§ Instructions to follow:
Once you find the line below that contains "Uncheck the Public Server checkbox", write it out along with every later line exactly as given, stopping only when the records end. Omit the pictures.

§ Supplied records:
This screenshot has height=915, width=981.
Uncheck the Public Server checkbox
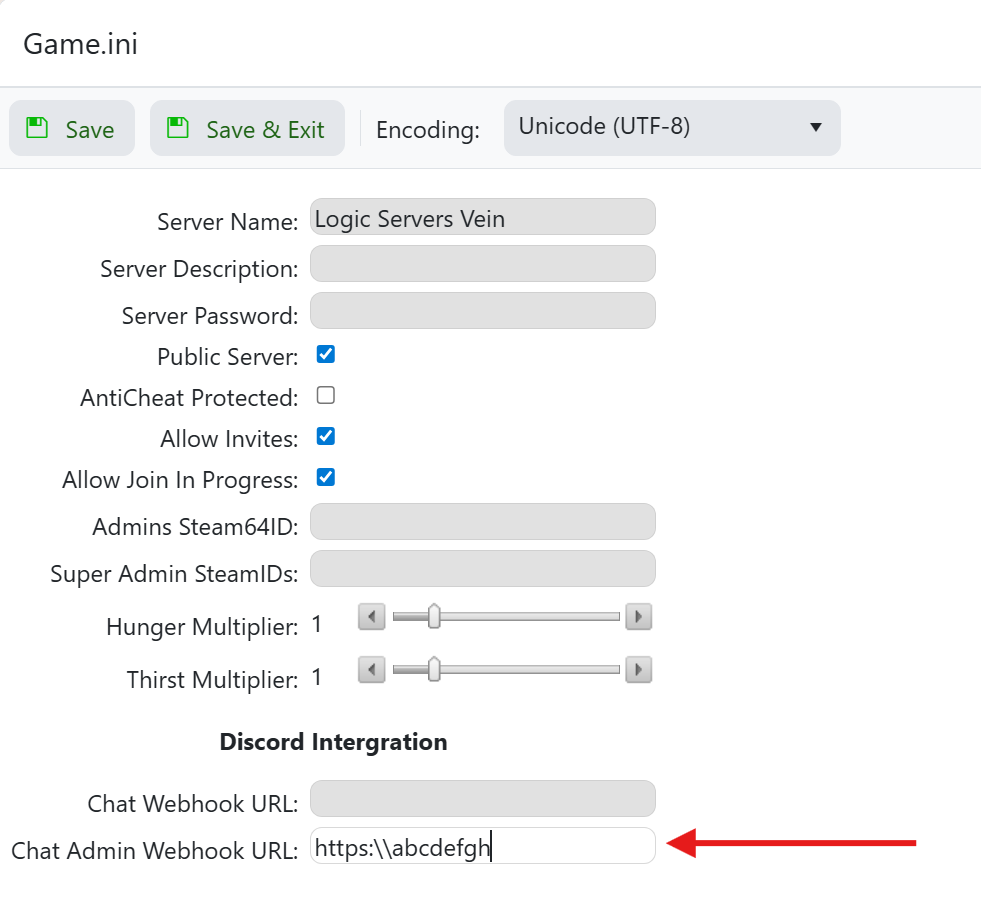pyautogui.click(x=325, y=355)

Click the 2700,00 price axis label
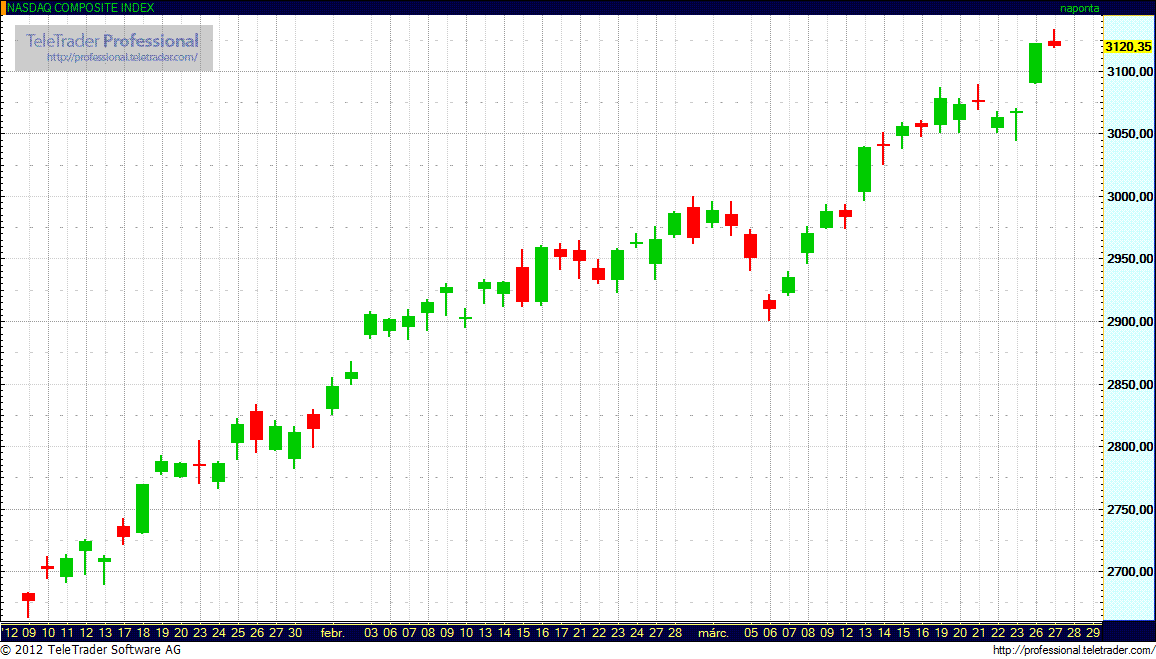coord(1128,572)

§ Expected output:
Uncheck the Public Server checkbox
pyautogui.click(x=325, y=355)

Click the 2700,00 price axis label
coord(1128,572)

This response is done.